Şamanlar, yogiler, keşişler, dervişler, sufiler, ermişler veya mistik vizyoner deneyimlere yatkın kimseler; derin meditasyon, çile, halvet ya da zikir yoluyla, kendisi ve Bütün arasındaki kimliğe biçim veren belirli zamansız arketipleri ortaya çıkarabilirler. İlahi kaynağı benimseyerek, birliğin vizyoner deneyimine ulaşabilirler.

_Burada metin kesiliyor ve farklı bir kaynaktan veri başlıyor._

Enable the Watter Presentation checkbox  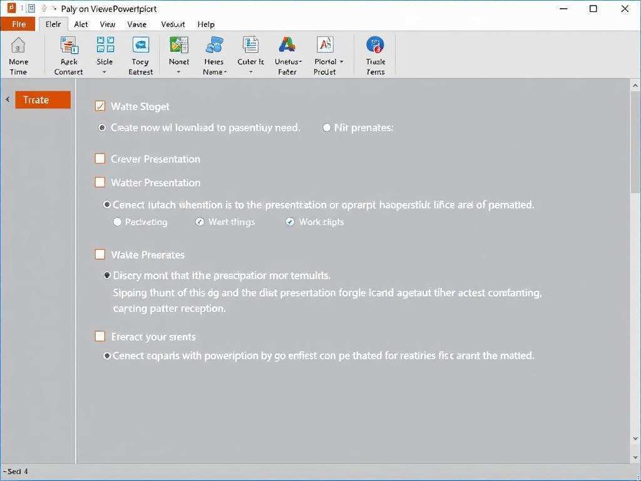(x=100, y=182)
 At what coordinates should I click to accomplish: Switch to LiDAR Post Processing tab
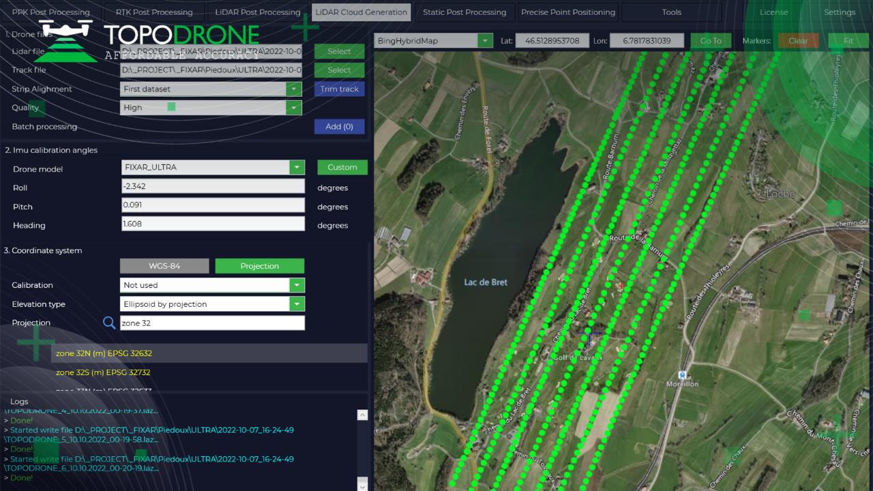point(257,12)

Okurken, kelimeler hafızamızdaki görüntüleri nasıl tetiklerse, hayal gücümüz de kelimelerin tanımlayamayacağı dünyalar yaratabilir. Bunlar, tüm sözlü tanımların ötesinde şeylerdir. Rüyalarda olduğu gibi, sembolik bir imge dilinde düşünmeye başlayabilen insan için, dil, artık yeterli bir ifade değildir. Bu arada imgeler, doğrudan bir görü biçimine, sözcüklerin reddedildiği yerlerin görsel izlenimlerine yoğunlaşır.

Aynı zamanda kimliksiz, perspektifsiz, mekansız ve zamansız bir görme biçimi, kelimelerin eşliği olmadan anlamakla eşdeğerdir. Tamamen görsel bir dil, keşfedilmemiş kayıp bir dildir. Ama, her gece rüyada görülen her şeyin altında yatar. Bu dil, imgeler anlamlı bir şekilde aktığında ortaya çıkar.

Vizyonlardan veya rüyalardan elde edilen, kimi zaman, resme, heykele, diğer sanat biçimlerine aktarılan vizyoner deneyim imgeleri, bize kökenlerimizi hatırlatan bir birlik ve çok eski bir dil olmaya devam ediyor.